Wednesday, March 16, 2011

Put not your trust in governments


This haunting tale Takata, a town that failed to heed the lessons of history:
"From the top floor we watched everything get swallowed," 73-year-old Tsuyoshi Kinno said. "People relied too much on the order and bureaucracy. They became too obedient. In the olden times they would have just got straight to the mountains, to higher ground."
And there, on 9 March, I wrote:
... if you rely on government, its neglect may kill you, and having done so it will lie and deceive to obscure its actions and its responsibility for them. Salvation lies not in government but in making government conform to the wishes and needs of the people. Government is a poor master. But it can be an adequate servant, if forced to be so.
Self reliance, healthy scepticism, a good understanding of history, and a strong-dose of bloody-mindedness – are the essential survival traits in this world. We need a system – which we are now going to have to devise – which enables us to make government do what we want, and not the other way around.

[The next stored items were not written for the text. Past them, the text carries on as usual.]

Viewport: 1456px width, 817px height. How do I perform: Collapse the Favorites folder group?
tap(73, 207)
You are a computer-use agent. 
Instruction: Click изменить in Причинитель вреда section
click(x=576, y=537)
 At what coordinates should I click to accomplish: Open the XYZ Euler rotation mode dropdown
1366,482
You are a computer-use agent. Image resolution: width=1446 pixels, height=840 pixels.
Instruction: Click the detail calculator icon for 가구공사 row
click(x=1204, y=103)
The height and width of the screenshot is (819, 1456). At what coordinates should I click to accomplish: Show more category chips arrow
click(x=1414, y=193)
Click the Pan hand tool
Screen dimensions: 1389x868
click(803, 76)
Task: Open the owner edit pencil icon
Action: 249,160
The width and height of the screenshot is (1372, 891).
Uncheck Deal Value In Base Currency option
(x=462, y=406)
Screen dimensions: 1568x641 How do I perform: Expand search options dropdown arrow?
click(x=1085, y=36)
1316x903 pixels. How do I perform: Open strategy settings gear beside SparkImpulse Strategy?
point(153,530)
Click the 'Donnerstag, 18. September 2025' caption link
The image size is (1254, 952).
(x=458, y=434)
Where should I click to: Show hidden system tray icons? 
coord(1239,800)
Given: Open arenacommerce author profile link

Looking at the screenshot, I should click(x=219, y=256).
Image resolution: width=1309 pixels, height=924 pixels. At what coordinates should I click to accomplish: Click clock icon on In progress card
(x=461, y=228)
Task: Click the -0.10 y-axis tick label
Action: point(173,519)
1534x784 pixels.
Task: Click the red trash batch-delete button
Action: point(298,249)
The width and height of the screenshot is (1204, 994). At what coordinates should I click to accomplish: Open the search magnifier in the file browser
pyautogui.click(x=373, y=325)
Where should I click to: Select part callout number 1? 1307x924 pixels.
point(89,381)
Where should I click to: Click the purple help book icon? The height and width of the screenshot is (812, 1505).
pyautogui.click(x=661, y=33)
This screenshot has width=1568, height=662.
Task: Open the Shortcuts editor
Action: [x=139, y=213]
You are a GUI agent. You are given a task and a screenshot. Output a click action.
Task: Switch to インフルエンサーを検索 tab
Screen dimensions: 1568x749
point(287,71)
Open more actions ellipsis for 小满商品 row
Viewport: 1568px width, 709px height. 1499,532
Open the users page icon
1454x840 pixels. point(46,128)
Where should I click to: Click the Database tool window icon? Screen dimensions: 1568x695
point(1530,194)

Are we therefore talking about "realism" for our new "ism" – perhaps "newrealism" (one word)? Do we need to play with the word - such as turn it into "nurelism"?

Whatever we call it, this would have as its basic philosophy a rejection of the modern fantasy that government is a force for good, treating it as a necessary evil which must be constrained and tamed: our country; our government; our decisions - ours, not yours.

And there's our slogan: "ours, not yours".